2024 Author: Jasmine Walkman | [email protected]. Last modified: 2023-12-16 08:29
Sorghum is a protein-rich grain with a millet-like texture. In the United States, farmers use sorghum for livestock feed.
In Africa and Asia, people use it in dishes such as oatmeal and bread. Sorghum is a good alternative to food for people who are sensitive to gluten - a protein found in foods such as wheat, rye and barley, as it does not contain gluten and can serve as a substitute for wheat.
Boiled sorghum
Combine one cup of peeled beans sorghum with 2 1/2 to 4 parts water in a large saucepan. The amount of water needed will vary depending on the variety of sorghum. You can always add more water during cooking if the water is completely absorbed before the sorghum becomes soft.
Cover sorghum and leave it to soak for a few hours or overnight. This will soften the beans, making them easier to cook.
After you have soaked the sorghum, put it on the stove and let it boil. Reduce heat and simmer until water is absorbed and sorghum become like boiled rice. Season with black pepper and salt and use as a side dish instead of rice.
Sorghum porridge
Combine 1 cup of sorghum flour with 1/2 cup of water in a bowl.

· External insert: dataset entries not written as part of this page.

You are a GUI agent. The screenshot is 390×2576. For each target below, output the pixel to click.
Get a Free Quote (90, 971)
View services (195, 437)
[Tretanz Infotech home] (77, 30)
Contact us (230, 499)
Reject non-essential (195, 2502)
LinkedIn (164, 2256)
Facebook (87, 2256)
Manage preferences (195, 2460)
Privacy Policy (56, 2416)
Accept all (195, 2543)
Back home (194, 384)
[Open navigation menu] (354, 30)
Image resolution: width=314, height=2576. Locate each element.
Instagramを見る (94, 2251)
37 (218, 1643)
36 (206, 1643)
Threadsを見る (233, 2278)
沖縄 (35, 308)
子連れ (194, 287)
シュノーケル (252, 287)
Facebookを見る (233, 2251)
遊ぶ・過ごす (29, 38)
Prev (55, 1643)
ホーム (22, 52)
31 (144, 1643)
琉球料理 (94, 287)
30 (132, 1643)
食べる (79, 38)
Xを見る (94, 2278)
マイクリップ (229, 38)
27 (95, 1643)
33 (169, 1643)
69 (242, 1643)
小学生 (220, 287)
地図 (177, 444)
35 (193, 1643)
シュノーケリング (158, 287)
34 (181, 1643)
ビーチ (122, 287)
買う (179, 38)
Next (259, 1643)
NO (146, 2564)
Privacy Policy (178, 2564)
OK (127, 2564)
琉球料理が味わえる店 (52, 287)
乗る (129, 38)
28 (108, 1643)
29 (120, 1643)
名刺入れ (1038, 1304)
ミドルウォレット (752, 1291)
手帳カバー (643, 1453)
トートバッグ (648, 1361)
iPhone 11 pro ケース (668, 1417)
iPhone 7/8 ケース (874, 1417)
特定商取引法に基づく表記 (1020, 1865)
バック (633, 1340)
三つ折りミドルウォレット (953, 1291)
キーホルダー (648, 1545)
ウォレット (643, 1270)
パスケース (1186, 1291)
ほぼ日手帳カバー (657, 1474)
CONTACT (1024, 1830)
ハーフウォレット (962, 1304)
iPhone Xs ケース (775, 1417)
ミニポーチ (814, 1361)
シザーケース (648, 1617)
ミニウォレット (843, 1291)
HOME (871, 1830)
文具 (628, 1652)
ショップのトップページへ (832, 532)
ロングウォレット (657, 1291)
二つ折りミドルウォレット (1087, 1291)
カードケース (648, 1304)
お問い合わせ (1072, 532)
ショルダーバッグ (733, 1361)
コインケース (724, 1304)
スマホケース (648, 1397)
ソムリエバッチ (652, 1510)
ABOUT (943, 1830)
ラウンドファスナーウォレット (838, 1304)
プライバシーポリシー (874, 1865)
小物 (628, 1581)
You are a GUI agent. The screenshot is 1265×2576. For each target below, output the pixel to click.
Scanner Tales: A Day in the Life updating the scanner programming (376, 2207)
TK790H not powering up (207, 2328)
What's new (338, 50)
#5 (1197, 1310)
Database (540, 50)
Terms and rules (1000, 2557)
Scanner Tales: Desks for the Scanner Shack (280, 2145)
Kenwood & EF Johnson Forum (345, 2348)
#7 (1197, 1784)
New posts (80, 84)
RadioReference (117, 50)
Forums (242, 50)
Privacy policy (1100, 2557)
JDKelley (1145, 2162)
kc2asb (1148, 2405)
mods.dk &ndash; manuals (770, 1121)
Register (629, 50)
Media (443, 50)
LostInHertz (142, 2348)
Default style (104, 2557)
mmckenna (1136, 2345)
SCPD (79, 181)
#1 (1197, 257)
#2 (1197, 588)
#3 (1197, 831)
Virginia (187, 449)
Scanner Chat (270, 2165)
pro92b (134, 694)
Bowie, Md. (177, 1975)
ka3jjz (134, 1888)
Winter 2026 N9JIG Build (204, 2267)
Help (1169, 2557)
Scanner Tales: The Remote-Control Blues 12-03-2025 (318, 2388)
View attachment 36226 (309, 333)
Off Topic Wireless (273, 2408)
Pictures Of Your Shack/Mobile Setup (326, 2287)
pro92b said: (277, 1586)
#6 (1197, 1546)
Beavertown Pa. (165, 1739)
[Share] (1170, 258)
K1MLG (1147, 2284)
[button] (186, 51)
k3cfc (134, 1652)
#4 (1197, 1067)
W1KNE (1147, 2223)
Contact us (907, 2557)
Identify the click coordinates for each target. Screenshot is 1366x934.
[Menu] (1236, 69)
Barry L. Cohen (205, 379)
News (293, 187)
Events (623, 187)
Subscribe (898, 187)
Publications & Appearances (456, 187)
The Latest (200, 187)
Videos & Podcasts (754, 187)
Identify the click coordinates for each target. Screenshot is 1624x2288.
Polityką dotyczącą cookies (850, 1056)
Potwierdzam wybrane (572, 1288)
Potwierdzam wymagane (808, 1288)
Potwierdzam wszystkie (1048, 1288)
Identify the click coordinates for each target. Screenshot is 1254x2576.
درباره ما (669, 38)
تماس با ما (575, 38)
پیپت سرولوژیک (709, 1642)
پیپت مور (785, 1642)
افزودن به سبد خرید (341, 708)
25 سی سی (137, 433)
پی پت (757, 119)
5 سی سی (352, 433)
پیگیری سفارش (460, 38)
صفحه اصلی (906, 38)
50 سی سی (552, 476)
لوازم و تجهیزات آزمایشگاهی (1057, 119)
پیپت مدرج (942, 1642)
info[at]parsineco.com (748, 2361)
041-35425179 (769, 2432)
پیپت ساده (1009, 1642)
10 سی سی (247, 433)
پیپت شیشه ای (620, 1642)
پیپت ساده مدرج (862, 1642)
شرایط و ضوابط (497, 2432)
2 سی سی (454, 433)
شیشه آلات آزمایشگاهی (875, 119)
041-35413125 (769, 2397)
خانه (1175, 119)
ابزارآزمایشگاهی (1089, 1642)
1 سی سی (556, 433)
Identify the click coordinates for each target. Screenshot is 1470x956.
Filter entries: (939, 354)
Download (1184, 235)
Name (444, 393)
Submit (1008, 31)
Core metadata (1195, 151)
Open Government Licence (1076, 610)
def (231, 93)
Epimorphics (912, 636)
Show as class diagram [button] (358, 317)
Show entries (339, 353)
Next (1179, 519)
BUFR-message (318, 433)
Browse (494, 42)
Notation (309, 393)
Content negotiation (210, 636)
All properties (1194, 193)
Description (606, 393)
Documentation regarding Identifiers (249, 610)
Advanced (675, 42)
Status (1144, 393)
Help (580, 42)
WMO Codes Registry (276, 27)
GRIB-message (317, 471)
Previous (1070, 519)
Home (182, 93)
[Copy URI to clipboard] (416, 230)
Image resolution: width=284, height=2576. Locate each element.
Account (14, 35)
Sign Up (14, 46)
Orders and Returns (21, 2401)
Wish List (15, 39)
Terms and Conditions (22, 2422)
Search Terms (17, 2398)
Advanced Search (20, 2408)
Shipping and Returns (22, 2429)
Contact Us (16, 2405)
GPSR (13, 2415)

Cover the sorghum and leave it in a warm place for two days to ferment. You can skip this step if you do not want fermented porridge.
Put 3-4 cups of water to boil in a large saucepan, the amount of water depends on how thick you want the porridge to be.
Stir the sorghum mixture into the boiling water, then cook for 10 to 15 minutes until a smooth, thick paste forms. Sweeten the porridge with sugar or honey before serving. You can diversify the taste of the porridge with pieces of banana and a handful of nuts.
You can use sorghum in a wide range of dishes. It will give a great taste to all healthy dishes in which you use rice - sorghum is a wonderful substitute.
Whole grain sorghum can be used as an addition to vegetable salads or cooked dishes. It looks like bulgur or wheat, combined with fruit is a unique solution for taking the daily dose of 2 to 3 servings of whole grains.